“Un divorziato che prende la comunione non sta facendo nulla di male”: così Papa Francesco avrebbe detto, per telefono, ad una donna argentina che aveva scritto al Pontefice per esprimere il proprio disagio di divorziata rispetto all’esclusione dalla comunione.
Fin qui nulla di male o di straordinario perché, secondo la dottrina cattolica, l’esclusione dall’eucaristia riguarda solo le persone separate o divorziate che hanno contratto un nuovo legame, che si sono risposate contraendo un matrimonio civile dopo aver celebrato un matrimonio religioso.
Sembra però, almeno secondo quanto sta raccontando la stampa mondiale in queste ore, che il “via libera” alla comunione sia arrivato in favore di una donna divorziata e risposata e a raccontarlo ai media – addirittura – sarebbe stato proprio l’attuale compagno della signora. Se la notizia fosse confermata ci troveremmo davanti non solo alla classica telefonata di Bergoglio ma a un ben più problematico stravolgimento dell’insegnamento della Chiesa cattolica.
Per la Chiesa il divorziato o la divorziata che si risposano non possono accostarsi all’eucaristia perché il matrimonio religioso che i due sposi contraggono manifestando il loro consenso di fronte al sacerdote, rappresenta un legame indissolubile. Nel Vangelo di Marco (10, 2-16) si legge che Gesù, interrogato da alcuni farisei che gli domandavano se fosse lecito a un marito ripudiare la propria moglie, rispose: «Non osi separare l’uomo ciò che Dio ha unito».
Per la Chiesa, l’unico valido continua a essere il primo matrimonio, anche nel caso che esso fallisca. Se l’uomo, o la donna, dopo la separazione si risposano, o stabiliscono un legame stabile con un nuovo partner, non possono ricevere l’assoluzione (a meno di non impegnarsi a vivere nella castità il nuovo legame) e dunque non possono fare la comunione.

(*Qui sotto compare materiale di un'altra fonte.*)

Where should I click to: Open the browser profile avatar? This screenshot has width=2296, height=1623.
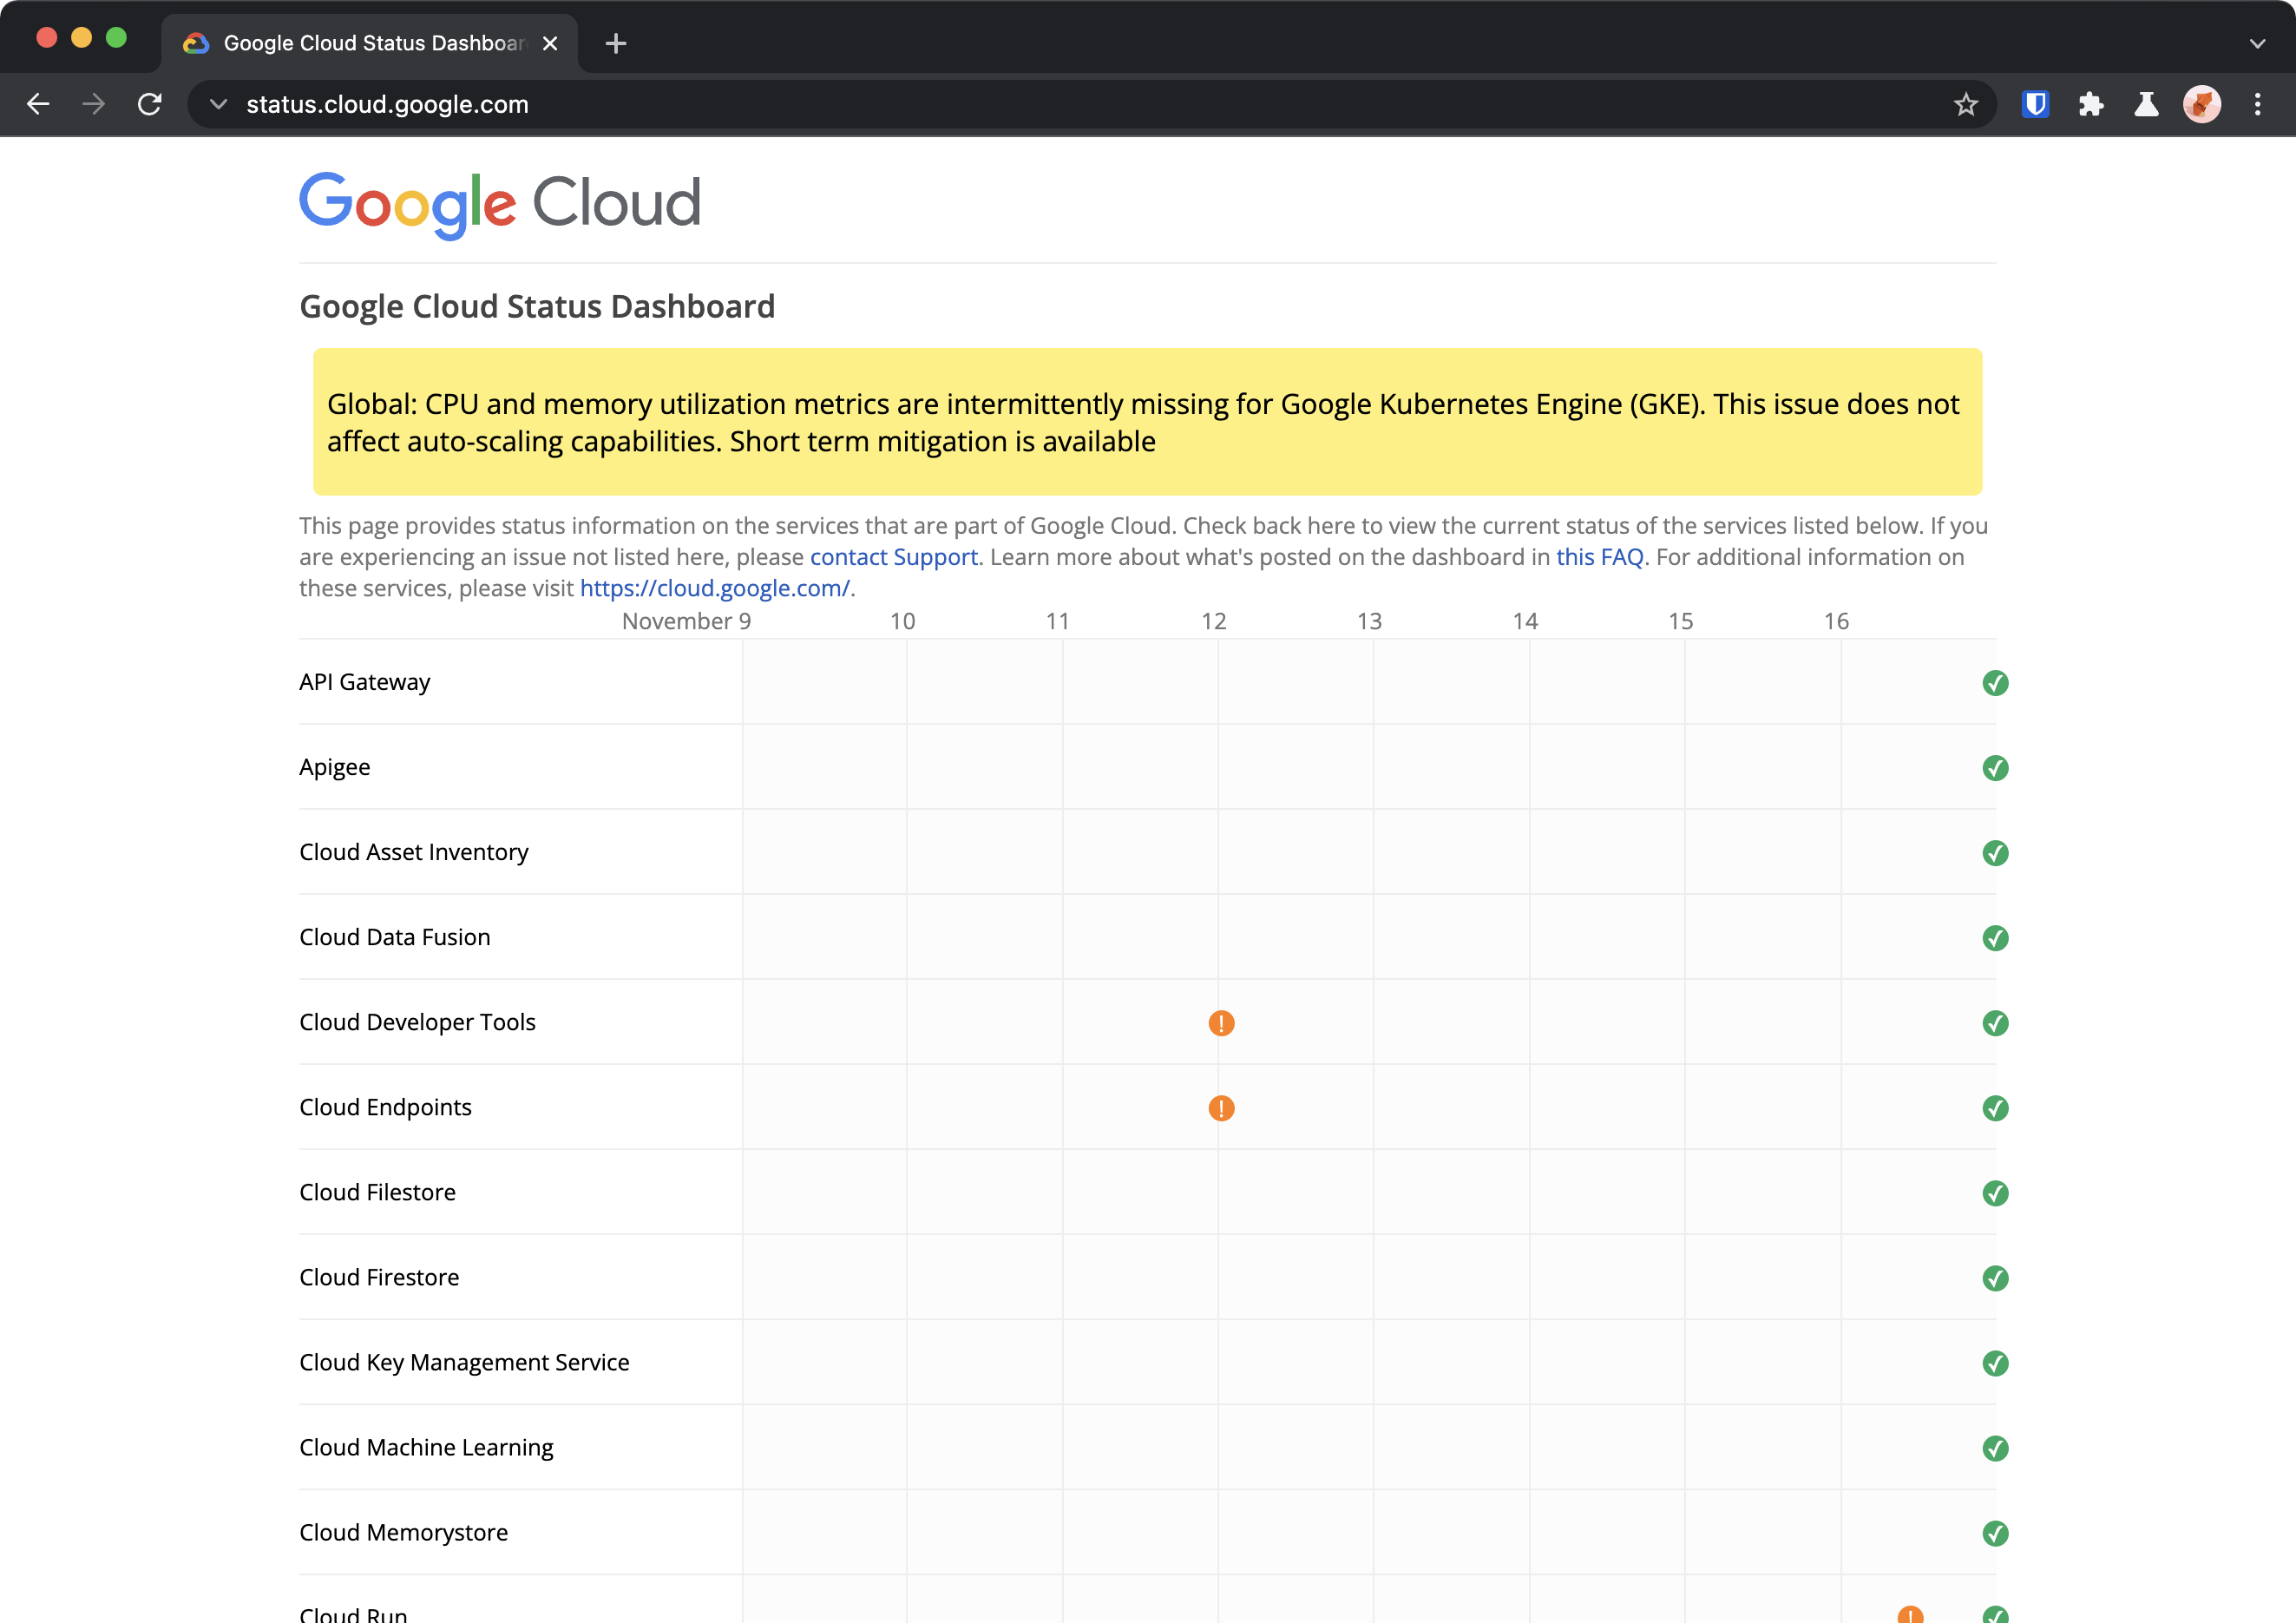pyautogui.click(x=2202, y=104)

L’esclusione dalla comunione eucaristica non è una pena che viene inflitta ai divorziati risposati. Giovanni Paolo II, nella lettera «Familiaris consortio» ha spiegato che il rifiuto dipende da due ragioni. La prima è rappresentata dalla oggettiva condizione in cui si trovano questi fedeli, che «non sono in grazia di Dio». La seconda, è invece di ordine «pastorale», perché se queste persone fossero ammesse alla comunione – spiegava Papa Wojtyla – ne deriverebbe una «confusione» per i fedeli, indotti a credere che la dottrina sull’indissolubilità del matrimonio sia cambiata.

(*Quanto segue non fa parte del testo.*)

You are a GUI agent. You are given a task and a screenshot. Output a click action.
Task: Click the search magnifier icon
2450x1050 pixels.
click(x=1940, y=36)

L’unica via per essere ammessi alla comunione eucaristica, da parte dei divorziati risposati che restano fermi nel loro secondo matrimonio, è l’accertamento della nullità del precedente matrimonio celebrato in chiesa.
Negli ultimi tempi, l’accesso spontaneo dei divorziati risposati alla comunione è diventato una prassi diffusa, tollerata da preti e vescovi: anzi, qua e là incoraggiata e ufficializzata, come nella diocesi tedesca di Friburgo. Il rischio evidente è quello di scaricare tutto sulla coscienza del singolo e di accrescere la distanza tra la visione alta ed esigente del matrimonio, quale appare nei Vangeli, e la vita pratica di numerosi fedeli.
Bisognerà verificare attentamente la notizia della telefonata del Papa perché – se le circostanze fossero confermate – ci troveremmo davanti ad un gesto assolutamente rivoluzionario.